Dal febbraio 2020 all'agosto 2021 il numero dei lavoratori non dipendenti è sceso di 302 mila unità (-5,8%) e quello dei dipendenti è calato di 89 mila (-0,5%). Se, in termini assoluti, i primi sono arrivati a 4.936.000, i secondi hanno toccato quota 17.847.000.
Lo rileva la Cgia per la quale chi ha subito di più sono state le partite Iva.

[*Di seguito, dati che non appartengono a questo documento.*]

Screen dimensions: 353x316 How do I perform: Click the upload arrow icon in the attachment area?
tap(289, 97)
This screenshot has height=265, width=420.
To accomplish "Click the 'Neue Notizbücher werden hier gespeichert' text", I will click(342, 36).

Ai problemi che da sempre assillano le micro imprese (burocrazia, mancanza di credito, tasse etc.), le chiusure imposte per decreto, le limitazioni alla mobilità, il crollo dei consumi delle famiglie e il boom dell'e-commerce registrati nell'ultimo anno e mezzo hanno peggiorato la situazione di tanti autonomi che sono stati costretti a chiudere. Solo nel 2020 in Italia i consumi delle famiglie sono scesi di 130 miliardi di euro. Da mesi la Cgia chiede al premier Draghi e ai governatori di aprire un tavolo di crisi permanente a livello nazionale e locale per dare una risposta agli autonomi. Negli ultimi 17 anni, il picco massimo delle aperture è stato nel marzo del 2004, quando si registrarono in Italia 6.303.000 indipendenti.
Poi c'è stata una continua "emorragia" che ha fatto scendere nel dicembre 2020 questa categoria lavorativa sotto i 5 milioni. A gennaio 2021 si è arrivati a 4.925.000. Da febbraio è ripresa la salita che è durata fino ad aprile che si è fermata ad agosto a quota 4.936.000. Se in questi 18 mesi di Covid si sono persi "solo" 89 mila dipendenti, in valore assoluto i titolari di un contratto a tempo indeterminato hanno avuto un calo più marcato di quello dei lavoratori a termine: tra febbraio 2020 e agosto 2021, i primi sono scesi di 57 mila unità (-0,4%), i secondi, invece, 32 mila (-1,1%).